La Camera preliminare I della Corte penale internazionale (CPI) ha emesso mandati di arresto contro il premier israeliano Benyamin Netanyahu e l’ex ministro della Difesa Yoav Gallant per presunti crimini contro l’umanità e crimini di guerra. I crimini contestati si sarebbero verificati a partire dall’8 ottobre 2023 fino al 20 maggio 2024, data in cui la Procura ha ufficialmente richiesto i mandati.
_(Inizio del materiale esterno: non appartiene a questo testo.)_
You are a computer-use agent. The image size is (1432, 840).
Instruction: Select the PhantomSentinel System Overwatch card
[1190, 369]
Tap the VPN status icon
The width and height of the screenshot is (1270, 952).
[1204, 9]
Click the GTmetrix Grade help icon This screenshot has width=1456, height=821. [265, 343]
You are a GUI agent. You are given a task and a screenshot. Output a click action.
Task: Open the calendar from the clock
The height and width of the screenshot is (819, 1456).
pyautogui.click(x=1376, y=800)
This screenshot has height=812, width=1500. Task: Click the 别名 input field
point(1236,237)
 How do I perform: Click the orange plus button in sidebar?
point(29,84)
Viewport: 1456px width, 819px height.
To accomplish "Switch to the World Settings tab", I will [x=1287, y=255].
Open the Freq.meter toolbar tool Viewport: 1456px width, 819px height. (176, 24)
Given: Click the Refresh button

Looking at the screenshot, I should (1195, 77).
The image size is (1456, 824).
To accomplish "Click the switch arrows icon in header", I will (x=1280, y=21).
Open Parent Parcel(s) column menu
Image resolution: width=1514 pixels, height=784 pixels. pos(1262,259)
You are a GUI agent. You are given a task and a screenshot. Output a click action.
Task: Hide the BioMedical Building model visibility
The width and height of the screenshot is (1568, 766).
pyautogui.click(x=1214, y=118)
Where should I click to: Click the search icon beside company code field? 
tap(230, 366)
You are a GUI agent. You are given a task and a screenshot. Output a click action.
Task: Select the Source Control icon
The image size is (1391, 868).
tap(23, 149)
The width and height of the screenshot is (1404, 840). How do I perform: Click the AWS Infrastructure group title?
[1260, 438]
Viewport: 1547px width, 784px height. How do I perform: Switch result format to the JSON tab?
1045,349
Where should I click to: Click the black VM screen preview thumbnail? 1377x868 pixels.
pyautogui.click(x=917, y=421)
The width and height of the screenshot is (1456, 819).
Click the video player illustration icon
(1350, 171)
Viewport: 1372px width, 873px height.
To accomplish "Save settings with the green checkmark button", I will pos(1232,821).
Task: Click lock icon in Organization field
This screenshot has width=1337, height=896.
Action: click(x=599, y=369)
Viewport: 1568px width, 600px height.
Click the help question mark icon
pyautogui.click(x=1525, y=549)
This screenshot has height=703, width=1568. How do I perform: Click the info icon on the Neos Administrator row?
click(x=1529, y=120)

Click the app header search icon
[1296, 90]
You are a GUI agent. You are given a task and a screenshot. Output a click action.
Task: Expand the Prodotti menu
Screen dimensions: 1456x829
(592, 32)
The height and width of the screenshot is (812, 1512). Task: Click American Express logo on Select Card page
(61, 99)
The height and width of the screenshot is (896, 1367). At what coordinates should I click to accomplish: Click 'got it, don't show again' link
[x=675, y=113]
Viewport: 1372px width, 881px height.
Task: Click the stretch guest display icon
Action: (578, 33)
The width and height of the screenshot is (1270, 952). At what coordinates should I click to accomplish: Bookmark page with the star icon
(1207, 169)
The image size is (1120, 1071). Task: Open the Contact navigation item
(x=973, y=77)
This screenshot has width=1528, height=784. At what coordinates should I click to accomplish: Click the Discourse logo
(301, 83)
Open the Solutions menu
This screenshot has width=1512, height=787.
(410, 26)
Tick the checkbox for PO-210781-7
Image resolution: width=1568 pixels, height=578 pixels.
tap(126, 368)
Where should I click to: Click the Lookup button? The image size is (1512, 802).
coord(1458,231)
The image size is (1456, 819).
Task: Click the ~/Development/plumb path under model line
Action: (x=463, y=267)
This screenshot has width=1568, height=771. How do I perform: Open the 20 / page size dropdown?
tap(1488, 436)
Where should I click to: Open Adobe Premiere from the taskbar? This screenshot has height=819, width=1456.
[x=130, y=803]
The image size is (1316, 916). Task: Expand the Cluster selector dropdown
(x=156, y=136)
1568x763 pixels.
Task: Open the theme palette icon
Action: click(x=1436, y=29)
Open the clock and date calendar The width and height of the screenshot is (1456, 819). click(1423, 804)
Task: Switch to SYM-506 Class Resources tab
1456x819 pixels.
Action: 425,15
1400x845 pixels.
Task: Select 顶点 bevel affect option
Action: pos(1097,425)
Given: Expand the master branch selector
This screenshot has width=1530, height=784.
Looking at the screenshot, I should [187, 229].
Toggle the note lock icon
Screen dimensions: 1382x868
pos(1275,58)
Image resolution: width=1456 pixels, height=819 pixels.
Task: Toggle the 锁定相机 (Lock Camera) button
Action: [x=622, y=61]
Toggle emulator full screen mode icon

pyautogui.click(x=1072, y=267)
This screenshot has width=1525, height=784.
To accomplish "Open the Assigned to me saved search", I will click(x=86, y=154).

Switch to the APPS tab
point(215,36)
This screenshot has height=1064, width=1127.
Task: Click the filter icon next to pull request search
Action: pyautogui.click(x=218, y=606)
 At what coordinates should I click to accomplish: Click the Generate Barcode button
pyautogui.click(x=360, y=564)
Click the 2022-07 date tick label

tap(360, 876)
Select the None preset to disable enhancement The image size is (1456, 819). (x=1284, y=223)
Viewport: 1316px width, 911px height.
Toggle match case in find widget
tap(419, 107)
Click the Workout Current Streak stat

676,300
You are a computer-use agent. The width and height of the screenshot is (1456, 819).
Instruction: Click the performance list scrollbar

Secondo il comunicato della Corte, i due esponenti israeliani sarebbero responsabili di un attacco diffuso e sistematico contro la popolazione civile di Gaza, in un contesto di intensificati conflitti nella regione.
Reazioni internazionali
La decisione della CPI ha scatenato una reazione immediata da parte degli Stati Uniti, che hanno respinto categoricamente l’azione della Corte. Un portavoce del Consiglio per la sicurezza nazionale della Casa Bianca ha affermato che gli Stati Uniti non riconoscono la giurisdizione della CPI nei confronti di Israele, che non è membro dello Statuto di Roma.
Dall’altro lato, l’Unione Europea, attraverso l’Alto rappresentante per la politica estera Josep Borrell, ha dichiarato che i mandati sono vincolanti e devono essere rispettati dai membri dell’UE, che sono obbligati a garantirne l’applicazione.
Nuovi raid in Siria
Mentre la pressione diplomatica su Israele cresce, proseguono le operazioni militari nel Medio Oriente. L’Osservatorio siriano per i diritti umani, con sede nel Regno Unito, ha riportato che almeno 79 combattenti filoiraniani sono stati uccisi ieri in un raid attribuito all’aviazione israeliana. Gli attacchi hanno colpito la città di Palmira, in Siria, prendendo di mira milizie filoiraniane composte da siriani, iracheni e libanesi.
Tra i 79 morti, 53 erano combattenti siriani di milizie filoiraniane, mentre gli altri provenivano da Iraq e Libano. Questi raid rappresentano un’ulteriore escalation nel contesto di tensioni regionali, aggravate dal confronto diretto tra Israele e le forze sostenute dall’Iran.